I hate Tuesday mornings. Most mornings around my house are insane, which is the way we like it, but Tuesday is the next step beyond insanity. Tuesday is trash day.

That’s the day when I have to haul my garbage around with me everywhere I go. I bag it up and carry it to work, church, my friends house, you get the picture.

My trash is the typical young parent’s trash. It overflows with poop explosions. Don’t be fooled by my daughters’ cuteness. I’m talking about the nasty, smelly kind. We have a system where we throw the poopy diapers in a bag on the back deck. On trash day I gather up the bag and carry it with me everywhere.

One really bad thing about trash day is the way my garbage affects those around me. There is this invisible, putrid cloud that envelops me, so my coworkers usually stay away. My family avoids me too. They don’t want to get any on them.

But the worst part is the toll it takes on me. It really weighs me down. I’m usually in a bad mood on trash day. It’s seriously a huge burden to carry around a bag of you-know-what all day.

Obviously, none of that happens. Actually, I run my garbage to the curb and never think about it again. And I have NO CLUE what happens to my garbage after that (and really don’t care).

But that’s not what you do is it?

That’s right. You are smack dab in the middle of a spiritual metaphor. Ouch.

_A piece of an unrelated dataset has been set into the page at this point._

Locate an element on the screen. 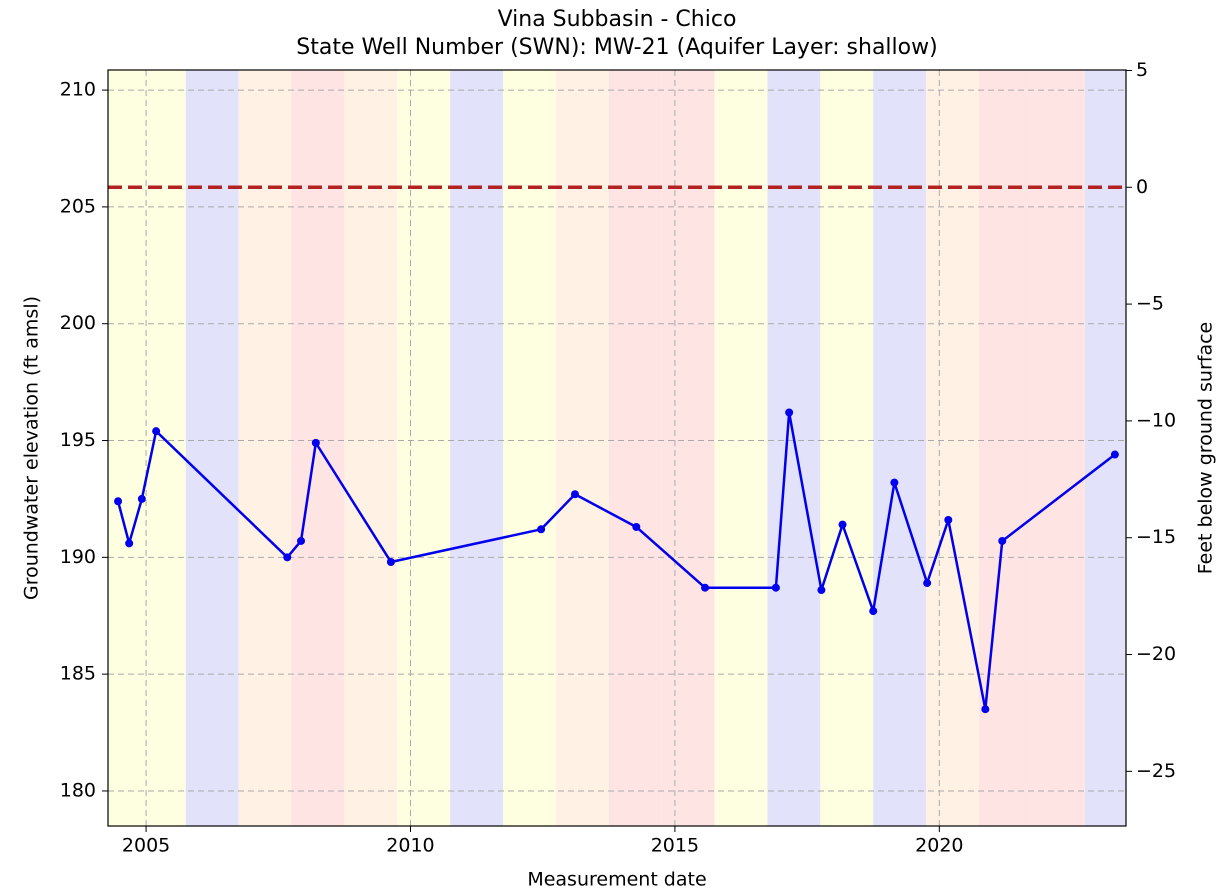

Truth is, we do carry around our garbage: Our past mistakes, the way we have treated others, sins, all kinds of burdens that weigh us down.

But I have good news. I know an awesome garbage man: Jesus Christ.

WOAH! Did he just call Jesus a garbage man? Yeah, I did. That is exactly the lowly servant Christ came to be: Born in a feeding trough in a barn, and dying naked on a cross. And why?

Simple. So I wouldn’t have any junk that separated me from God. Why carry around a bunch of SEE-ARE-AYE-PEE all your life, when Christ can take it from you?

I used to think that accepting Jesus was to make my death better. You know: “after-life insurance”. But then I realized, God wants relationship with me during life. Christianity is about life, not death. And the Lord doesn’t want any kind of junk separating Him from me.

YBH? How do we get rid of the junk?1 John 1:9 says, “If we confess our sins, he is faithful and just and will forgive us our sins and purify us from all unrighteousness.”  It’s time to take your garbage to the curb.  And do me a favor, when you take it there, leave it there.  The garbage man will take care of it.